Supplied entries:
▬▬▬▬▬▬
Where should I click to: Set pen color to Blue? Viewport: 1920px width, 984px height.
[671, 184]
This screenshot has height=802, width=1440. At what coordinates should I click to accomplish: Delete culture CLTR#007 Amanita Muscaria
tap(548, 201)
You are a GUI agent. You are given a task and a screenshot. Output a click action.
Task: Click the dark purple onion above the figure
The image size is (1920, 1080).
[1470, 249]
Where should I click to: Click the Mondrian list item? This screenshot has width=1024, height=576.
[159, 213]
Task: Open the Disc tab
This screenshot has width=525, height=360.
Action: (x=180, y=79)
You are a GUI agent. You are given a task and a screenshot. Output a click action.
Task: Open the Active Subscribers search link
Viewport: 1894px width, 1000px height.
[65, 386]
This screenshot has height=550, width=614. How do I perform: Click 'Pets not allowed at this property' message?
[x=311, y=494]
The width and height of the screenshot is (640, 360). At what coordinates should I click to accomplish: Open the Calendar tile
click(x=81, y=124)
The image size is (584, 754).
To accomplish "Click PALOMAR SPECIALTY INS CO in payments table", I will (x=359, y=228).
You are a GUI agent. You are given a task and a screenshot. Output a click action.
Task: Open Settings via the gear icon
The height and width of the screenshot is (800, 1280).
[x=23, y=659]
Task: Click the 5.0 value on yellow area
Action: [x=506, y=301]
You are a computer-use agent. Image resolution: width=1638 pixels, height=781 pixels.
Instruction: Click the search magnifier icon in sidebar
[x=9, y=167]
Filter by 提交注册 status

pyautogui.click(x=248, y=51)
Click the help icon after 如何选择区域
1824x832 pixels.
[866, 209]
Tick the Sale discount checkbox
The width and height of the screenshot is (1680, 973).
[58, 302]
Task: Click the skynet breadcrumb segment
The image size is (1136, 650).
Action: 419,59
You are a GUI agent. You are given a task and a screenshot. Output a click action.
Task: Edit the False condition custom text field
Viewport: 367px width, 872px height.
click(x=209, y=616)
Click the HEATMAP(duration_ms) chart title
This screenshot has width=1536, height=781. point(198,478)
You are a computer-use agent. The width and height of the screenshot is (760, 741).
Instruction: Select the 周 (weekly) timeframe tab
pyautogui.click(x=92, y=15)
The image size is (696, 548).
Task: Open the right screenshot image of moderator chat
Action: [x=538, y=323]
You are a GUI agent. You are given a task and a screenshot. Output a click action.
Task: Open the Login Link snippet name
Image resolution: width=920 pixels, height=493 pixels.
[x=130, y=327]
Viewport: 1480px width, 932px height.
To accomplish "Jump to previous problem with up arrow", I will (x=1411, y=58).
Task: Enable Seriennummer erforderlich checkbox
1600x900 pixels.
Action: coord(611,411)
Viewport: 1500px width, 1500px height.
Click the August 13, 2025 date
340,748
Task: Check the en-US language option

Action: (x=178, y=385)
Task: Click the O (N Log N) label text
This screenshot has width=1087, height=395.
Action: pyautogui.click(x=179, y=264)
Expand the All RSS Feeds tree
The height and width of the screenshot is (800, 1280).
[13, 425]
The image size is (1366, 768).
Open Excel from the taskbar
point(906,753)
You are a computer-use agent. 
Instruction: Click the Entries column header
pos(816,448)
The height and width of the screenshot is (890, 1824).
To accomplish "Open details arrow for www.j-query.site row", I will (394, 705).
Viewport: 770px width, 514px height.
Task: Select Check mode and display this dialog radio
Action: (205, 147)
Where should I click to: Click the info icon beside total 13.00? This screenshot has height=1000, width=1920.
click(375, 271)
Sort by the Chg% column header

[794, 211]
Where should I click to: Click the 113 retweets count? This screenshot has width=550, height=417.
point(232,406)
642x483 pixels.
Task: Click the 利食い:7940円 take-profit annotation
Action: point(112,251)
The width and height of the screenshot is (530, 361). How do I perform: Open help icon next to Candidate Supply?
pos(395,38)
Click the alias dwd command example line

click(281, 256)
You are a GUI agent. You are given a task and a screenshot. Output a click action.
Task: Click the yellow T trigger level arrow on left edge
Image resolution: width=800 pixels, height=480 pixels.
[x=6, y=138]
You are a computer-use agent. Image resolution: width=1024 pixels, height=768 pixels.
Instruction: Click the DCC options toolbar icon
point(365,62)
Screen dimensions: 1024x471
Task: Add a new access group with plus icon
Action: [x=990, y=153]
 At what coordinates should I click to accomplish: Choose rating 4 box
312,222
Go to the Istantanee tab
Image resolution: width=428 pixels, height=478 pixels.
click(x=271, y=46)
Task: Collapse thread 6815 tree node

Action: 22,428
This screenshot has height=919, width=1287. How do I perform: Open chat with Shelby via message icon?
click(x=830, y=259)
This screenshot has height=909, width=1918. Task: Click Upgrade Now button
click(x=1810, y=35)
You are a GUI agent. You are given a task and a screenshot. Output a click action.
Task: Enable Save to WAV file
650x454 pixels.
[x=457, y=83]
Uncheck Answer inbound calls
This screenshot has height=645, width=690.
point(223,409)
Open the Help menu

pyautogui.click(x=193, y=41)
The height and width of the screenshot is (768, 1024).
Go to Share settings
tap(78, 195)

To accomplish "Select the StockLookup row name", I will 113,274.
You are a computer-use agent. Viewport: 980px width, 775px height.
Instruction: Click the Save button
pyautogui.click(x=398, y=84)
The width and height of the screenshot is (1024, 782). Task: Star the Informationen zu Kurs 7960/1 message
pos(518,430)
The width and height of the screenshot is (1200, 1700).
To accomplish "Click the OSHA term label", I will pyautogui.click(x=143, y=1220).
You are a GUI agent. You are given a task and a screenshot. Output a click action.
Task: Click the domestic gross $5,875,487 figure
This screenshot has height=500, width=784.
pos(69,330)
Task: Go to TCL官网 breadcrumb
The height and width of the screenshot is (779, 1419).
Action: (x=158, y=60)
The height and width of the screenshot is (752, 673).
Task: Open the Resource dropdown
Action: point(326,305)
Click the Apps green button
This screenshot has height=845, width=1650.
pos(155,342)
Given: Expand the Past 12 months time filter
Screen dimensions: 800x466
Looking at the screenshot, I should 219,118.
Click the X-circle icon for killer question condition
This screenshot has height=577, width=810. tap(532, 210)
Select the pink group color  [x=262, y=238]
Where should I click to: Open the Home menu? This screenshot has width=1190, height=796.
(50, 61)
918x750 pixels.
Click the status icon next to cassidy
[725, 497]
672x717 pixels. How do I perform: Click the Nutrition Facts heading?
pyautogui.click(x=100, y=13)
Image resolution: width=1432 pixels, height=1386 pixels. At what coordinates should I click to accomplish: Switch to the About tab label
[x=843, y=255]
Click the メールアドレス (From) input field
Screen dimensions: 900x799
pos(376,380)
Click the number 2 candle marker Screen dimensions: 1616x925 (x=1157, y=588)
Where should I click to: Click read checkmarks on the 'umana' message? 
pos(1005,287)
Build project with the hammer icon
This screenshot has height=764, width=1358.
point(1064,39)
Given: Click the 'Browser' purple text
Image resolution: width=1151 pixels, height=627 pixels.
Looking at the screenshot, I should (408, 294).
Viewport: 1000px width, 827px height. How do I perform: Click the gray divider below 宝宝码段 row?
▬▬▬▬▬▬
Assigned task:
In the material above, find the lines that contain "field" and show them.

Output of the task:
Task: Edit the False condition custom text field
Click the メールアドレス (From) input field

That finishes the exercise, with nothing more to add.